(Saved entries)

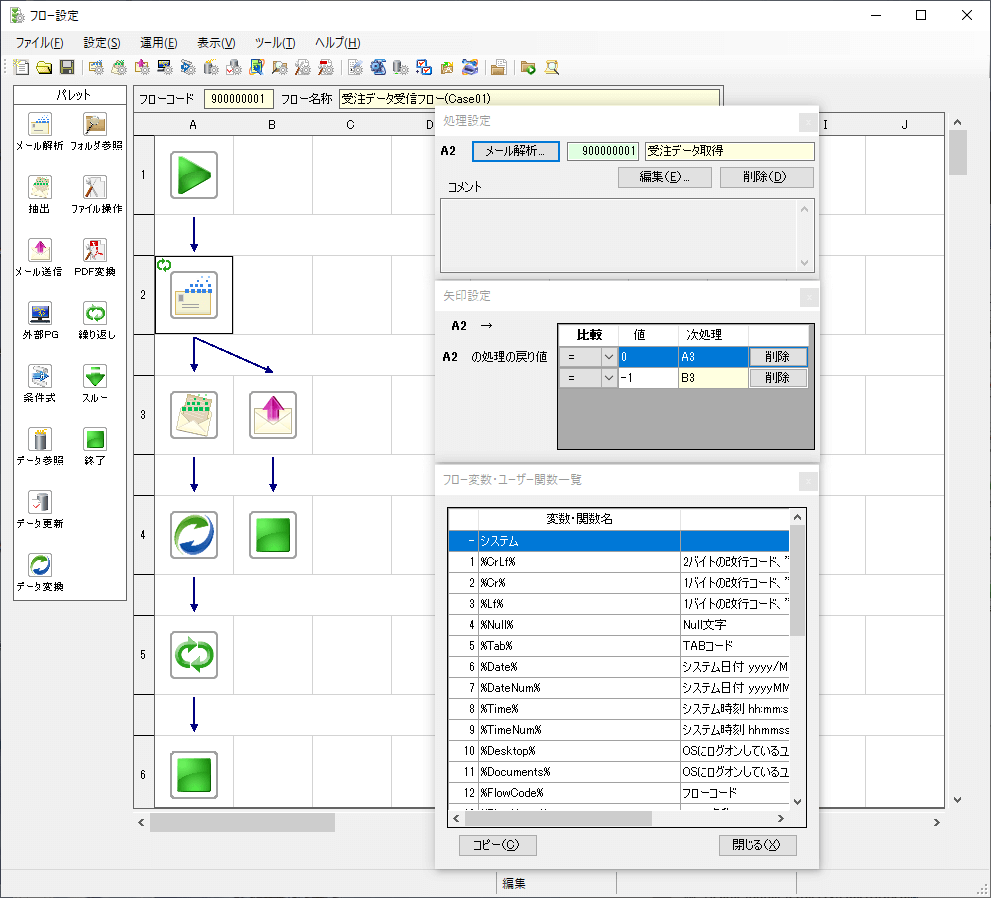Select the mail send node in cell B3
The height and width of the screenshot is (898, 991).
pyautogui.click(x=272, y=415)
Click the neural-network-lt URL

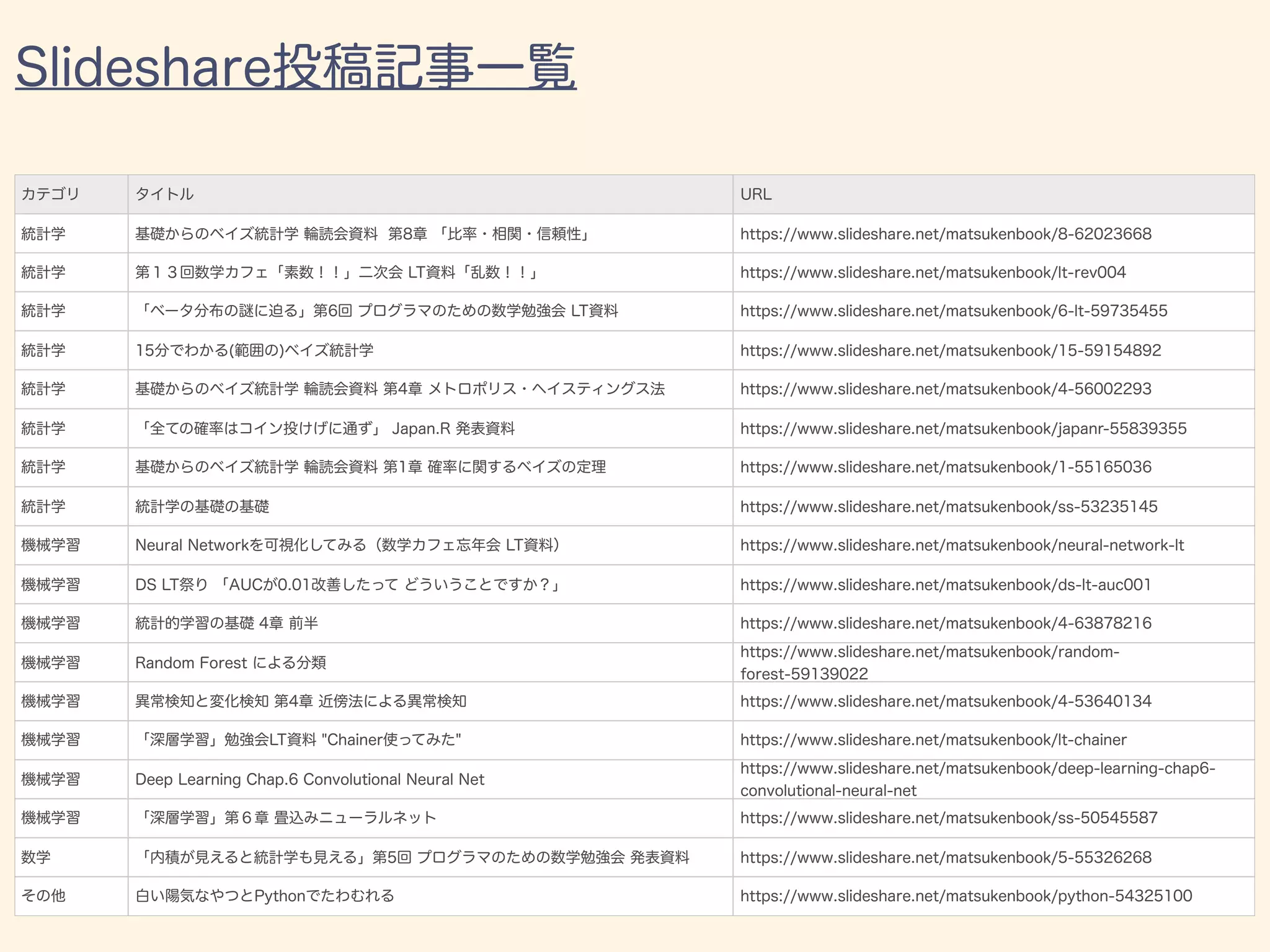click(x=962, y=545)
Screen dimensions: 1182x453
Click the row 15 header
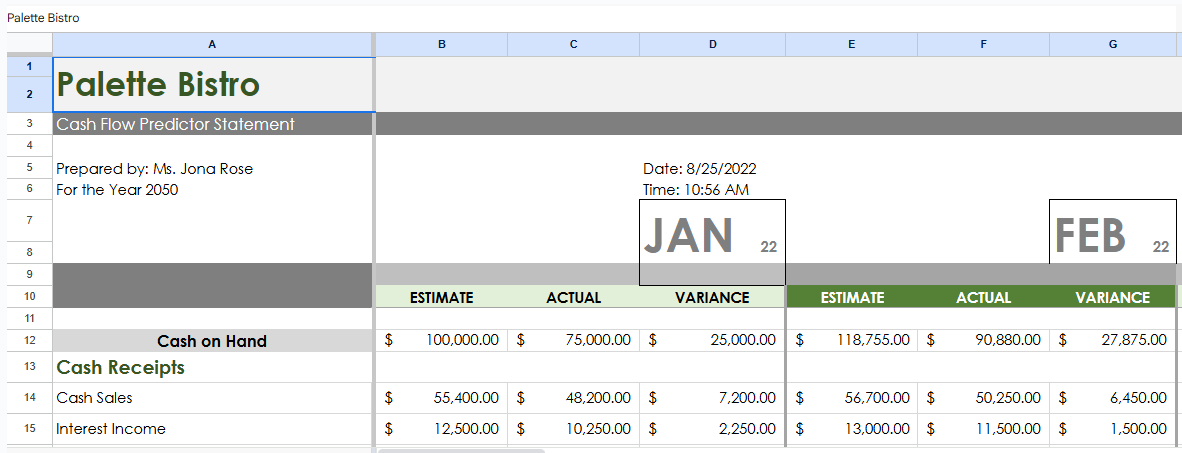(x=29, y=429)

• [Task statement]: Please write out every line of the records above word for word, leaving out the pictures.

• [Result for this exercise]:
Select the mail send node in cell B3
The height and width of the screenshot is (898, 991).
pyautogui.click(x=272, y=415)
Click the neural-network-lt URL

click(x=962, y=545)
Screen dimensions: 1182x453
Click the row 15 header
(x=29, y=429)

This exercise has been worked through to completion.